===== Text section =====

The U.S. Food and Drug Administration (FDA) has declared that 189 retailers have received warnings for vending unauthorized tobacco goods, namely Elf Bar and Esco Bars products. These brands of disposable e-cigarettes come in flavors such as bubblegum and cotton candy, known to attract young consumers.
FDA Commissioner Robert M. Califf, M.D., stated the FDA's readiness to utilize all its powers to prevent these and other illicit products designed to appeal to the young, from being accessed by them. He further explained the FDA's commitment to employing a diverse approach incorporating regulation, enforcement action, compliance, and education to protect young Americans.
The warnings were a consequence of a nationwide inspection campaign over the past weeks to clamp down on these unauthorized e-cigarette sales. The FDA continually reviews the market and took these steps following the discovery of data revealing the appeal and potential risks of these products to the young. In particular, FDA's persistent monitoring identified Elf Bar and Esco Bars as two of the most popular brands in the U.S., with high appeal to the youth.
Furthermore, two research articles released today in the Centers for Disease Control and Prevention’s Morbidity & Mortality Weekly Report underline the risks associated with Elf Bar products among young consumers. The first study evaluated e-cigarette retail sales, which generally correspond with usage patterns among youth. The study found that Elf Bar was the top-selling disposable e-cigarette in the U.S. in December 2022. This aligns with findings from the International Tobacco Control Survey indicating that Elf Bar was the leading disposable e-cigarette brand among individuals aged 16 to 19 in the U.S. as of August 2022.

===== Dataset excerpts =====

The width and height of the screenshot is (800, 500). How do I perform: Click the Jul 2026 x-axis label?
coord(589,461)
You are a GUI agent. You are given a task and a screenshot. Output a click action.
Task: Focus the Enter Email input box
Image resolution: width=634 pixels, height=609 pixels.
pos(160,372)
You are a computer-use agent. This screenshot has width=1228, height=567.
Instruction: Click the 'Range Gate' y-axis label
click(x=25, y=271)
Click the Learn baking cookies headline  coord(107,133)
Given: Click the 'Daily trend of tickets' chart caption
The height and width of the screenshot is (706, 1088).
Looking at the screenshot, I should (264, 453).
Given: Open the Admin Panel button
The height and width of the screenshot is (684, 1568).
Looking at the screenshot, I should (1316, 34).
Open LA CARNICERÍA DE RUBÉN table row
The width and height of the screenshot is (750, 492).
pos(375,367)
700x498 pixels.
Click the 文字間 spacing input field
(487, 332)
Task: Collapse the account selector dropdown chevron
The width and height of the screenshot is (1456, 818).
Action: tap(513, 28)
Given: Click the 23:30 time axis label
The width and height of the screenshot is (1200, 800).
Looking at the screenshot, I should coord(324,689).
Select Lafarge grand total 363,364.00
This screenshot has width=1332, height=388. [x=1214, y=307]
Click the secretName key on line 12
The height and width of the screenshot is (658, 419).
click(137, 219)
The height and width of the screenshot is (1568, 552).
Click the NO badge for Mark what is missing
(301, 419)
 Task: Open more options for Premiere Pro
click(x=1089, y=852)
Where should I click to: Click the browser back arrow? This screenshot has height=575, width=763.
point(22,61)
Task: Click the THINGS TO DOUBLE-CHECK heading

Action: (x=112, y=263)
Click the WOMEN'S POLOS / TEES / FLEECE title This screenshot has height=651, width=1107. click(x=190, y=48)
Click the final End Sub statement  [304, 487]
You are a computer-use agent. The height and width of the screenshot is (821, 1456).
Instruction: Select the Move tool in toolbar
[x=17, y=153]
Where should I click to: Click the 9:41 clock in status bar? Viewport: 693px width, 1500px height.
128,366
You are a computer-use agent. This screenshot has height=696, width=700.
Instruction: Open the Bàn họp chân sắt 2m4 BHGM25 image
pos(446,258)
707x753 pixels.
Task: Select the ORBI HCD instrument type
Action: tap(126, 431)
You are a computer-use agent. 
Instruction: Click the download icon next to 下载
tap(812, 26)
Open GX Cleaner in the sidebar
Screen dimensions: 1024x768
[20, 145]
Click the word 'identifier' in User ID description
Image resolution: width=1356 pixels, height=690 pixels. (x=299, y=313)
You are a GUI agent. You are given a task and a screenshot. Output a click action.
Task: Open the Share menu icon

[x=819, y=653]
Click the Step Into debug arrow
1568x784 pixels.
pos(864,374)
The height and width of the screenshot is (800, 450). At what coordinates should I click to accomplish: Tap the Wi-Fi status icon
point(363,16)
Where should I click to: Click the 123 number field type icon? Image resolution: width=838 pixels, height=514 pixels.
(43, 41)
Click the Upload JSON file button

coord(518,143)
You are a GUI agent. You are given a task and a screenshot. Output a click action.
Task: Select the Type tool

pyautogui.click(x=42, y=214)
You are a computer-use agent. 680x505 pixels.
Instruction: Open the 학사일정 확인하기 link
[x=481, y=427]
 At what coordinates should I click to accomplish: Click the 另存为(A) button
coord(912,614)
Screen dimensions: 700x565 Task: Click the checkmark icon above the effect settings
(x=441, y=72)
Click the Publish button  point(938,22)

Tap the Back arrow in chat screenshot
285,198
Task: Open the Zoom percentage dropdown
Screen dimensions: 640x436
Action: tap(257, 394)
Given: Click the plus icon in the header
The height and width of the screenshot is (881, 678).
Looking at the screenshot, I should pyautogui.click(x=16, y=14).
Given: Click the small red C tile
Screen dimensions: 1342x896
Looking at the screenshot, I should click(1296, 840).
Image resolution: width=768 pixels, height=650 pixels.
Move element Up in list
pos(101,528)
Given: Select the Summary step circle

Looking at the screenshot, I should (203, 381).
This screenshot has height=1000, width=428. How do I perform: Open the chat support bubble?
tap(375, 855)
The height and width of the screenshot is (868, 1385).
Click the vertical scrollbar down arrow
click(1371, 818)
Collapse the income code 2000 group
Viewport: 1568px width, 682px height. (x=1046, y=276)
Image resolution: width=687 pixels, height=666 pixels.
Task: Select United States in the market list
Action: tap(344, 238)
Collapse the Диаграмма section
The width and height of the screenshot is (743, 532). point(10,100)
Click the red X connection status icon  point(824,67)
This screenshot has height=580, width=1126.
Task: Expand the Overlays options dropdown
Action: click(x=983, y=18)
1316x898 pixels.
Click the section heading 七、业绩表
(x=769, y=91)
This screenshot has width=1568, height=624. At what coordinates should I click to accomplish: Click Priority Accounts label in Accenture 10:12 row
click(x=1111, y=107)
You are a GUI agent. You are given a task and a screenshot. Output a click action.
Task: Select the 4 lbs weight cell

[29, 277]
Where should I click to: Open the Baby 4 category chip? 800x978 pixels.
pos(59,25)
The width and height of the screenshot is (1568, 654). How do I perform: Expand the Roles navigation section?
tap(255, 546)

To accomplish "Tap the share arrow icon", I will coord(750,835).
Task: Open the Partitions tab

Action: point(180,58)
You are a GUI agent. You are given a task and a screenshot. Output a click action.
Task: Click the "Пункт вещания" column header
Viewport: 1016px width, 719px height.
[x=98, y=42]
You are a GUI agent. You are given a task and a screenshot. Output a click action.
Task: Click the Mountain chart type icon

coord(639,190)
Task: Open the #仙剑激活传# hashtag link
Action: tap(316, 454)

=====

* Activity 1:
Write out the passage of the FDA warning text that begins at the words "The U.S. Food" and stops after the words "attract young consumers.".
* Activity 2:
Decide whether each statement agrees with the FDA warning text: (a) The warnings were issued to 189 retailers. (b) Elf Bar was the top-selling disposable e-cigarette in the U.S. in December 2022. (c) The International Tobacco Control Survey finding concerned individuals aged 12 to 15. For each statement, answer yes or no and quote the words of the text that settle it.
The material after the FDA warning text comes from a separate source.

* Exercise solution 1:
The U.S. Food and Drug Administration (FDA) has declared that 189 retailers have received warnings for vending unauthorized tobacco goods, namely Elf Bar and Esco Bars products. These brands of disposable e-cigarettes come in flavors such as bubblegum and cotton candy, known to attract young consumers.

* Exercise solution 2:
(a) Yes: "189 retailers have received warnings for vending unauthorized tobacco goods"
(b) Yes: "Elf Bar was the top-selling disposable e-cigarette in the U.S. in December 2022"
(c) No: "Elf Bar was the leading disposable e-cigarette brand among individuals aged 16 to 19 in the U.S. as of August 2022"